Records for locating described items:

----------------

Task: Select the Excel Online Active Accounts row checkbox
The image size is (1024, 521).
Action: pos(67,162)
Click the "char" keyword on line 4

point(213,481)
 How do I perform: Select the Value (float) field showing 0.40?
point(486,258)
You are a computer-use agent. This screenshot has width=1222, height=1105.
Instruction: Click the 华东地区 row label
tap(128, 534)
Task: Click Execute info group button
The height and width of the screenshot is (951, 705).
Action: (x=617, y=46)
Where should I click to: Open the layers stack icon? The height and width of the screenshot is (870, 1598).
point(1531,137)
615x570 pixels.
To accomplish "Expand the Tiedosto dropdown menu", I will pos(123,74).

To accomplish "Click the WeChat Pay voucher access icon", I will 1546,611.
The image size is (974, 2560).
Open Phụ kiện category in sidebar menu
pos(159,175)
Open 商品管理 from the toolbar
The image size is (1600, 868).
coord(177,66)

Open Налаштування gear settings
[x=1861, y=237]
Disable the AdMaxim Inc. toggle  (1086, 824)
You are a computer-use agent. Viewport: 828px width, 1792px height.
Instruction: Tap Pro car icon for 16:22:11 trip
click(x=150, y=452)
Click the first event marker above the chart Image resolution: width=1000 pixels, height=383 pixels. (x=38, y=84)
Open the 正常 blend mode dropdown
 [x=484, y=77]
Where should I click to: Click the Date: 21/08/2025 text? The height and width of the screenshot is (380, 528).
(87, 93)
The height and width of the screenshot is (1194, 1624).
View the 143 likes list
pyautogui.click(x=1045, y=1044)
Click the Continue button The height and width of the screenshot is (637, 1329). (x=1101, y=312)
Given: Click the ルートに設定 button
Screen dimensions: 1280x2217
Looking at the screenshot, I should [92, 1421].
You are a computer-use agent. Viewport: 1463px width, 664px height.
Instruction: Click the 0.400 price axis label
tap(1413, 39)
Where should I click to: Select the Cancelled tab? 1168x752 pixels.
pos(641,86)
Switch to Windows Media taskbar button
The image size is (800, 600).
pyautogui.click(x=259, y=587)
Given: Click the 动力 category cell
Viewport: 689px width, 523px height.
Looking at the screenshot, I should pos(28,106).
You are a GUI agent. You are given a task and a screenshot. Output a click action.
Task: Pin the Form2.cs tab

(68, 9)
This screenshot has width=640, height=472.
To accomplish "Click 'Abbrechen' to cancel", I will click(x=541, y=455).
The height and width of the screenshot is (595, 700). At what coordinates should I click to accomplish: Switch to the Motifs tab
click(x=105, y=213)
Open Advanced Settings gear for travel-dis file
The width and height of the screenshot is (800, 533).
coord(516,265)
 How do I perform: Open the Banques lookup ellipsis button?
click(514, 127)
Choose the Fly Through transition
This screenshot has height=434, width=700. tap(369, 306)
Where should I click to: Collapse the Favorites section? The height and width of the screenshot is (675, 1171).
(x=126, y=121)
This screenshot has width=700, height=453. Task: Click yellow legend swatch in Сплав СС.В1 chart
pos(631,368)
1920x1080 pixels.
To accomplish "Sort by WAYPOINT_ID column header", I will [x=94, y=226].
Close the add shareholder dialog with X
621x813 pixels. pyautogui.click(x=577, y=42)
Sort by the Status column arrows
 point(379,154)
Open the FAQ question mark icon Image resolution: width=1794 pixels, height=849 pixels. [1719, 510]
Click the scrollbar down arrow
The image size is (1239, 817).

----------------

= TASK PROMPT =
Could you copy these data lines word for word, without changing anything?

= RESPONSE TO THE TASK =
Task: Select the Excel Online Active Accounts row checkbox
The image size is (1024, 521).
Action: pos(67,162)
Click the "char" keyword on line 4

point(213,481)
 How do I perform: Select the Value (float) field showing 0.40?
point(486,258)
You are a computer-use agent. This screenshot has width=1222, height=1105.
Instruction: Click the 华东地区 row label
tap(128, 534)
Task: Click Execute info group button
The height and width of the screenshot is (951, 705).
Action: (x=617, y=46)
Where should I click to: Open the layers stack icon? The height and width of the screenshot is (870, 1598).
point(1531,137)
615x570 pixels.
To accomplish "Expand the Tiedosto dropdown menu", I will pos(123,74).

To accomplish "Click the WeChat Pay voucher access icon", I will 1546,611.
The image size is (974, 2560).
Open Phụ kiện category in sidebar menu
pos(159,175)
Open 商品管理 from the toolbar
The image size is (1600, 868).
coord(177,66)

Open Налаштування gear settings
[x=1861, y=237]
Disable the AdMaxim Inc. toggle  (1086, 824)
You are a computer-use agent. Viewport: 828px width, 1792px height.
Instruction: Tap Pro car icon for 16:22:11 trip
click(x=150, y=452)
Click the first event marker above the chart Image resolution: width=1000 pixels, height=383 pixels. (x=38, y=84)
Open the 正常 blend mode dropdown
 [x=484, y=77]
Where should I click to: Click the Date: 21/08/2025 text? The height and width of the screenshot is (380, 528).
(87, 93)
The height and width of the screenshot is (1194, 1624).
View the 143 likes list
pyautogui.click(x=1045, y=1044)
Click the Continue button The height and width of the screenshot is (637, 1329). (x=1101, y=312)
Given: Click the ルートに設定 button
Screen dimensions: 1280x2217
Looking at the screenshot, I should [92, 1421].
You are a computer-use agent. Viewport: 1463px width, 664px height.
Instruction: Click the 0.400 price axis label
tap(1413, 39)
Where should I click to: Select the Cancelled tab? 1168x752 pixels.
pos(641,86)
Switch to Windows Media taskbar button
The image size is (800, 600).
pyautogui.click(x=259, y=587)
Given: Click the 动力 category cell
Viewport: 689px width, 523px height.
Looking at the screenshot, I should pos(28,106).
You are a GUI agent. You are given a task and a screenshot. Output a click action.
Task: Pin the Form2.cs tab

(68, 9)
This screenshot has width=640, height=472.
To accomplish "Click 'Abbrechen' to cancel", I will click(x=541, y=455).
The height and width of the screenshot is (595, 700). At what coordinates should I click to accomplish: Switch to the Motifs tab
click(x=105, y=213)
Open Advanced Settings gear for travel-dis file
The width and height of the screenshot is (800, 533).
coord(516,265)
 How do I perform: Open the Banques lookup ellipsis button?
click(514, 127)
Choose the Fly Through transition
This screenshot has height=434, width=700. tap(369, 306)
Where should I click to: Collapse the Favorites section? The height and width of the screenshot is (675, 1171).
(x=126, y=121)
This screenshot has width=700, height=453. Task: Click yellow legend swatch in Сплав СС.В1 chart
pos(631,368)
1920x1080 pixels.
To accomplish "Sort by WAYPOINT_ID column header", I will [x=94, y=226].
Close the add shareholder dialog with X
621x813 pixels. pyautogui.click(x=577, y=42)
Sort by the Status column arrows
 point(379,154)
Open the FAQ question mark icon Image resolution: width=1794 pixels, height=849 pixels. [1719, 510]
Click the scrollbar down arrow
The image size is (1239, 817).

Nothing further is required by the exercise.